Abstract

In the map area, the Conception Group and the overlying St. John's Formation of the Cabot Group constitute a continuous, conformable succession of Precambrian sedimentary rocks about 8000 ft thick, beneath an overburden of glacial drift; the base of the sequence is unexposed. Varied rocks of the Conception Group are predominantly green and purple and the St. John's shales are various shades of gray. The Conception Group is divisible into three lithologic units: Drook, Freshwater Point, and Cape Cove Formations, in order of decreasing age. The Drook Formation is composed mainly of chert, siliceous argillite, and siltstone; the Freshwater Point Formation is siliceous argillite with minor sandstone; and the Cape Cove Formation is composed of cyclic beds that grade from graywacke at the bottoms through siltstone to argillite at the tops. The Cape Cove Formation contains, in its upper part, imprints of soft-bodied coelenterates represented by polyps as well as Medusae. These constitute a newly described fauna, the environment of which can be inferred from the sediments that enclose them. During late Precambrian time, deposition of the Conception Group began in isolated basins that subsequently joined to form a shallow marine environment. The sea continued to deepen and became deepest during deposition of the middle part of the Cape Cove Formation. Turbidity currents played an important role in the deposition of the Conception Group and the St. John's Formation, and reached a maximum during deposition of the Cape Cove Formation.

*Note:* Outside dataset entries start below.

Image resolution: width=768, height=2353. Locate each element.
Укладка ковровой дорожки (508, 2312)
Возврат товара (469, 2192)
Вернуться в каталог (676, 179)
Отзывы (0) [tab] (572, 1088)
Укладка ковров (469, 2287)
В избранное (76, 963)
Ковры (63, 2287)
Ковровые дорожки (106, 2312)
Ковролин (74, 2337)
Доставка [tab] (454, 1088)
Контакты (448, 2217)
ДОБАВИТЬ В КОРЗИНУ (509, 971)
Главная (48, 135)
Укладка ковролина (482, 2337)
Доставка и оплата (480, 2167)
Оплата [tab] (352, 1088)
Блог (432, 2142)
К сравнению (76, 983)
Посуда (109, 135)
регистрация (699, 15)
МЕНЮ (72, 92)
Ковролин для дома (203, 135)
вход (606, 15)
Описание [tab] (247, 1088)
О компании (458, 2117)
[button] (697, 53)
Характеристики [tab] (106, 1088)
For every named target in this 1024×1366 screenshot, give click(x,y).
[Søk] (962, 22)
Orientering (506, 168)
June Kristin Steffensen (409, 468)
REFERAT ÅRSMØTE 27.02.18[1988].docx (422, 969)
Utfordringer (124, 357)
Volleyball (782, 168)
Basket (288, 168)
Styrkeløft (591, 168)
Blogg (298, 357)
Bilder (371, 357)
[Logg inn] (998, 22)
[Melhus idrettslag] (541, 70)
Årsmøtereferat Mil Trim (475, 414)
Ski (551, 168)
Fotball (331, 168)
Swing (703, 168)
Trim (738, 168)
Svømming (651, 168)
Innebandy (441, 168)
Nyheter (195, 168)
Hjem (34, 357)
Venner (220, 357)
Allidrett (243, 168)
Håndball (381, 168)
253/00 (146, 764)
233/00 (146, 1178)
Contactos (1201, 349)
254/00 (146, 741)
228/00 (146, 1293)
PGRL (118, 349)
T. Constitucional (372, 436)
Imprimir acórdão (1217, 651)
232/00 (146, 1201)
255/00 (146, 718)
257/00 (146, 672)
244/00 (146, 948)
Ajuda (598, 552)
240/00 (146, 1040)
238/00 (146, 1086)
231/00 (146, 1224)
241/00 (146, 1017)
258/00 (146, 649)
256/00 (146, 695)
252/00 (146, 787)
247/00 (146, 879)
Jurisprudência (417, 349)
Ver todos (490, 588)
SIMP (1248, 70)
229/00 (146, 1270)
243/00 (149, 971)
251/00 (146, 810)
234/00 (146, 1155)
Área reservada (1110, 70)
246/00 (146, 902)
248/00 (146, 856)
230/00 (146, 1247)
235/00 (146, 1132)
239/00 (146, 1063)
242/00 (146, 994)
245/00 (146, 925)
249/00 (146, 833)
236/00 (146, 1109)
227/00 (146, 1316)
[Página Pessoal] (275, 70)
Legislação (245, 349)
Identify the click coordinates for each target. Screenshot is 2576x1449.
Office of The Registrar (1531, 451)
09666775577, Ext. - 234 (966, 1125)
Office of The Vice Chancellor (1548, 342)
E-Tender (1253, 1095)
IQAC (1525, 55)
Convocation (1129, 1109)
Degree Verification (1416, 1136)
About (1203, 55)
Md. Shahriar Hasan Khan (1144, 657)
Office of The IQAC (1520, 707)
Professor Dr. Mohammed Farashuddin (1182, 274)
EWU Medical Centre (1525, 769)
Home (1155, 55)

After a substantial thickness of the Conception Group had been deposited, the sea became shallow again, perhaps during deposition of the uppermost part of the Cape Cove Formation, and remained shallow during post-Conception times. During deposition of the St. John's Formation, the intensity of turbidity currents decreased. Also, mild volcanism, here reported for the first time, occurred during early St. John's time.